#### [EXERCISE]
Copy out the lines between the one holding "Task: Save configuration" and the one holding "Action: coord(704,21)", inclusive, swapping "floppy disk icon" for "save button" and keeping all else the same.

#### [DATA]
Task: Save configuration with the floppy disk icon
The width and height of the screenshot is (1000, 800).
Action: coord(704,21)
---
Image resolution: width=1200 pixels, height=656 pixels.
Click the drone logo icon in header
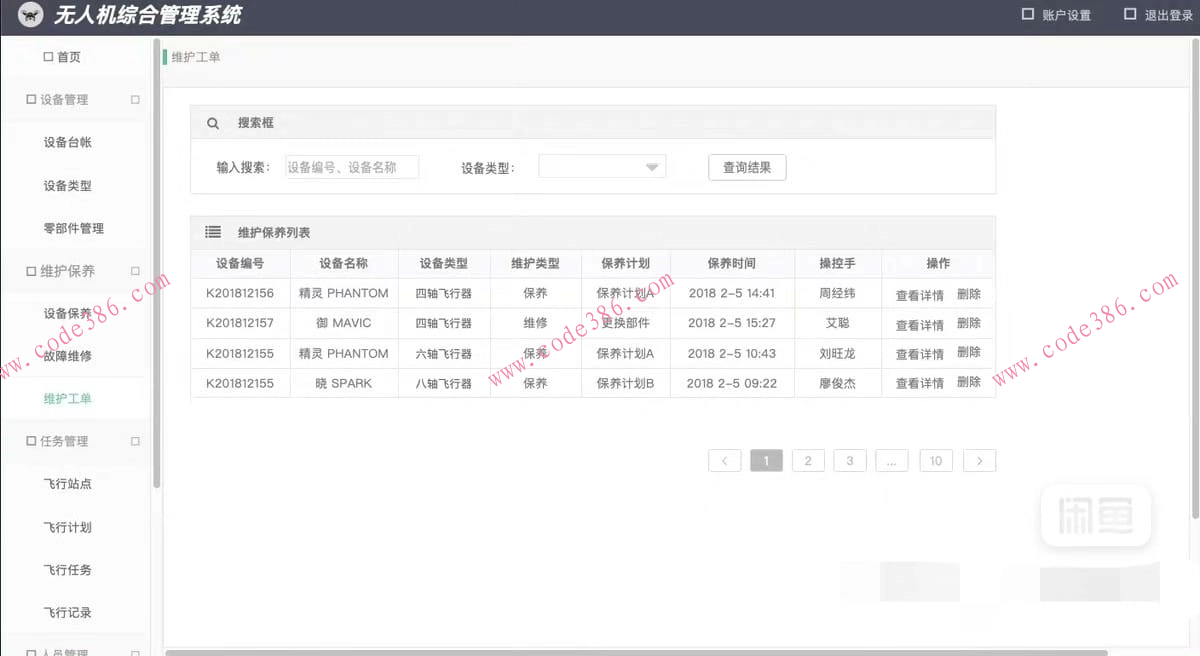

#### [TASK RESULT]
Task: Save configuration with the save button
The width and height of the screenshot is (1000, 800).
Action: coord(704,21)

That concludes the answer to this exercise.